培养基中琼脂的使用是导致试管苗成本增高的原因之一。葡萄试管苗的生根培养通常是在琼脂培养基中进行的，这种生根方法不仅会增加成本，而且会造成试管苗移栽困难。柴慈江等以沙壤土或蛭石替代琼脂进行葡萄试管苗生根培养，试管苗生根率达到 90%以上，对试管苗带坨移栽可以获得80%或90%以上的成活率[7，12]。
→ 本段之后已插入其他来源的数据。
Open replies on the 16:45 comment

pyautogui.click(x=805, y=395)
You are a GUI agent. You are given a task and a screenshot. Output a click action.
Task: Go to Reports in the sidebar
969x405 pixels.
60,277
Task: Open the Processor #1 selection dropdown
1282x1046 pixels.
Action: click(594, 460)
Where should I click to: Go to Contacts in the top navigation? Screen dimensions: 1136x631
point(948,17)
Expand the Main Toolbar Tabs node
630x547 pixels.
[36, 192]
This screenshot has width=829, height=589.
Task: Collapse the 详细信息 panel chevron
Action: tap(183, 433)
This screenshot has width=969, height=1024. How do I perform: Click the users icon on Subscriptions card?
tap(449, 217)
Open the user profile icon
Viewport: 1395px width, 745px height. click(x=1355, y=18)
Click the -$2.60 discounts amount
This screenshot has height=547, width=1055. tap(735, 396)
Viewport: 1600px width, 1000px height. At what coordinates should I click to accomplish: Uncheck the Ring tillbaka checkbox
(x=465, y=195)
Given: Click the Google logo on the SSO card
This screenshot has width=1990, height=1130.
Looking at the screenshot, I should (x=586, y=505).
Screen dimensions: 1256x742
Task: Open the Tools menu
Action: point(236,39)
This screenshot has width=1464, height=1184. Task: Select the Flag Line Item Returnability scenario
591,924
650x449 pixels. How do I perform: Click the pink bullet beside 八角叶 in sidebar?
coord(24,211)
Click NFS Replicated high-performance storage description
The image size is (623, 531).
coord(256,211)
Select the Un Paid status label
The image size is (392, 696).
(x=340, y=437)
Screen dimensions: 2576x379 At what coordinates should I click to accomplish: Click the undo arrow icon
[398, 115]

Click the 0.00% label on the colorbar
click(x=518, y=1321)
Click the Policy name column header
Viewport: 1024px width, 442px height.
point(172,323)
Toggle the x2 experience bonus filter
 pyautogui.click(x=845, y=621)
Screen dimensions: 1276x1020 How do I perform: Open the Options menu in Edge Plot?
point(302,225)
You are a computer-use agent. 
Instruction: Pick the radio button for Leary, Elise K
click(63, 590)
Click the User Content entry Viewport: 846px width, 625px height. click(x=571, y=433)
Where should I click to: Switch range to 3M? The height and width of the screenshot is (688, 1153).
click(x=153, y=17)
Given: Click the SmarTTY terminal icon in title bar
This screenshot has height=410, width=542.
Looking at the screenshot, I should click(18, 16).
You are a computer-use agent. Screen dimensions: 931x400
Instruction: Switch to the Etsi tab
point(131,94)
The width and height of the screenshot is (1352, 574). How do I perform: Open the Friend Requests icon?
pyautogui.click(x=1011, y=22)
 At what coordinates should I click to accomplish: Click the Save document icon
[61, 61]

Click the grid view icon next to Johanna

但是在这两项研究中，均在培养基中添加了GS培养基配方中的常量元素、微量元素及维生素等简单有机物等成分。柴慈江等对栒子和无核枣试管苗的研究结果表明，以土壤做培养基支撑物时，不添加无机盐和简单有机物反而会促进试管苗的生长[13-14]。在对珠美海棠、矮溲疏等试管苗的土壤支撑培养中也都取得了类似的结果[15-16]。本项研究中，对‘玫瑰香’葡萄试管苗采用黏壤土与蛭石的混合物做培养基支撑物，培养基中只添加IBA和蔗糖，不添加无机盐和维生素等简单有机物，取得了较为理想的培养效果。与柴慈江等对选拔巨峰葡萄试管苗的研究结果相比[7]，由于培养基中省去了无机盐和简单有机物，因此，进一步降低了试管苗的成本。

综上所述：6月27日取‘玫瑰香’葡萄当年生新梢茎段，用2%次氯酸钠浸泡10～15 min可以获得较好的灭菌培养效果，9月下旬的枝条不适合用于组培快繁；‘玫瑰香’葡萄试管苗的增殖培养以使用不含激素的GS培养基为宜；以黏壤土与蛭石的混合物做培养基支撑物，接种双节茎段，可使‘玫瑰香’葡萄试管苗的生根率达到84.4%，与琼脂培养基对照无显著差异，根系结构优于对照；土壤支撑培养的‘玫瑰香’葡萄试管苗带坨移栽的成活率为 75%，显著高于琼脂支撑培养常规移栽的试管苗。